▶ PAGE EXTRACT
»»

# Is it possible to read Cubase dump files?



## Mr Greg G (May 3, 2020)

Hi, I'm currently in the middle of a project and have been facing regular crashes of Cubase. It generally happens right after the project has been loaded but sometimes it's after a few minutes. It always happens during playback, the audio starts stuttering and Cubase ceases to function while the audio still stutters. The stutter stops when I click OK on the Windows error message (Cubase has stopped working -> Close the program).

Unfortunately I can't open a ticket support at Steinberg because I'm using Cubase 6 which ihas been deprecated. I've never felt the need to upgrade to the newest bloatware version of Cubase, that's why I'm still running C6.

Everything has been running smoothly during all these years (C6, W7 64, i7 2600K, 16GB RAM 1600MHz, SSD Samsung 950 Pro 200Go + 5To of Seagates 7200tpm, GTX 970, Steinberg UR242 interface up to date.

Cubase generated a bunch of dump files I can't open with programs like WhoCrashed but even if it did, I'm not sure I would be able to fully understand them.

I installed recently a bunch of free softwares to do screencasts like OBS and video editing like Davinci and hitfilm express. I can't say if this has messed something up in my system but it's worth mentioning.

Like I said, I'm right in the middle of a project so I can't do a clean install of everything.
If you've got any pointers, that would be really helpful.
Thanks!


----------



## labornvain (May 3, 2020)

The first thing I do in your situation is drag my two (VST2 and VST3) plugins folders onto my desktop. Then, I relaunch Cubase with no plugins, reload the project, and confirm that the crashes are plugin based.

Then I gradually add back in plugins in small sets until the project starts to crash again, thereby identifying which plugin is causing the problem.

This is a somewhat tedious process, and sometimes it can be avoided if you already suspect who the culprit is. Then you can just remove that plug in by itself to test.

Of course, it may not just be one plug in. It could be an ASIO driver issue or memory overload, or something like that. But in all the years I've been using Cubase, any time I've had issues it's almost always been plug-in related.


----------



## Mr Greg G (May 4, 2020)

This is exactly what I would do if the crash was happening every time I started Cubase. The thing is it doesn't happen all the time, I have been able to work for several hours yesterday evening without Cubase crashing. I also have not installed any new plugins for several months or years.

Yes that can be also ASIO related. That's why I reinstalled my ASIO driver yesterday even though it was up to date. Regarding memory issues, my memory sticks are almost 10 year old but I don't know if they can get corrupted overtime.


----------



## NYC Composer (May 4, 2020)

My template with VEP is where I usually start, and there is often a Cubase crash on first load attempt . It’s pretty immediate so I start up again and everything loads. Strange. However, this is new to me since 10.5.12. Cubase 6 never did it in my remembrance.


----------



## shomynik (May 4, 2020)

««

▶ SET EXERCISE A
Put the records, from the first one through the line containing "Inspired Talks (271, 6)", into a numbered list, both ends included and blank lines left out.

[Records from a collection]
»»

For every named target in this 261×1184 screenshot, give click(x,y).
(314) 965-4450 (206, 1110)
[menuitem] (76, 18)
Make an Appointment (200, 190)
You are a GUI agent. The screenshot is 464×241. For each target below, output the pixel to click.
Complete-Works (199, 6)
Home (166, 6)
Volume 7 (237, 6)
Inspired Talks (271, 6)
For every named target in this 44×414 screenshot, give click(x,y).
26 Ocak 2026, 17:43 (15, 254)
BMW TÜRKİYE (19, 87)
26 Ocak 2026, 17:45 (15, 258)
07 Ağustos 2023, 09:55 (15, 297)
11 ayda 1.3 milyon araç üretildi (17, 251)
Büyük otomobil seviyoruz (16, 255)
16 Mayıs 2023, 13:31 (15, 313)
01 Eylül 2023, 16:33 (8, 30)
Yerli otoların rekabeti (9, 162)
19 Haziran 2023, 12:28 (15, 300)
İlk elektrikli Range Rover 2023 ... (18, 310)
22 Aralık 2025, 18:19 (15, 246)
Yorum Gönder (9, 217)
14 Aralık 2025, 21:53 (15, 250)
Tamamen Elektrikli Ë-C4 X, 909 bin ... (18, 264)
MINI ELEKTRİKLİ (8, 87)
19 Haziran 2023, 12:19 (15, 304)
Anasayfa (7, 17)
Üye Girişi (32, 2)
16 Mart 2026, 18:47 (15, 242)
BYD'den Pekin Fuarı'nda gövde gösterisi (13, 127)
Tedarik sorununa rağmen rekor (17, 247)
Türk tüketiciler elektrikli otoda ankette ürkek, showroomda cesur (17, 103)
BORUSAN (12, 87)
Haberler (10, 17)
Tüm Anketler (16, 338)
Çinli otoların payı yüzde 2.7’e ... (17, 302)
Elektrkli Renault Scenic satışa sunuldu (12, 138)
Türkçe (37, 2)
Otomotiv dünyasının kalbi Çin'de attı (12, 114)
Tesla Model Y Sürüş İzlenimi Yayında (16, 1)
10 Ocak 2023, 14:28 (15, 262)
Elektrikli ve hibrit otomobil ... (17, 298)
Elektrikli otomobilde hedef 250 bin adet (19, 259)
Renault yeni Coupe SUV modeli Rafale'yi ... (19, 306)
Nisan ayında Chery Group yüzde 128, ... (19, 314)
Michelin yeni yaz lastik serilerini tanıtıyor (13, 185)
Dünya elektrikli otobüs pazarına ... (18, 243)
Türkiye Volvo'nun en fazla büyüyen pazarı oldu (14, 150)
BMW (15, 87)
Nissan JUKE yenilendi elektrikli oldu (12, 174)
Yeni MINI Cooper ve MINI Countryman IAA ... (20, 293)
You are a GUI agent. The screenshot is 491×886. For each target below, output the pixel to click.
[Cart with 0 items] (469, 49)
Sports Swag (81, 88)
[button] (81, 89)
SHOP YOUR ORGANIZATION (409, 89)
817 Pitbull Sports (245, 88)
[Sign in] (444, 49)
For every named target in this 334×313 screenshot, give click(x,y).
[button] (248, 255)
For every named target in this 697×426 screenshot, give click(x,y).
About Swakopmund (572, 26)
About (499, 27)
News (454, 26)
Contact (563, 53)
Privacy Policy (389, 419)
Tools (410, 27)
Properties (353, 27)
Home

««

▶ SET EXERCISE B
In the Cubase crash thread, what did Mr Greg G reinstall even though it was already up to date?

▶ PROBLEM SOLUTION A
1. For every named target in this 261×1184 screenshot, give click(x,y).
2. (314) 965-4450 (206, 1110)
3. [menuitem] (76, 18)
4. Make an Appointment (200, 190)
5. You are a GUI agent. The screenshot is 464×241. For each target below, output the pixel to click.
6. Complete-Works (199, 6)
7. Home (166, 6)
8. Volume 7 (237, 6)
9. Inspired Talks (271, 6)

▶ PROBLEM SOLUTION B
His ASIO driver.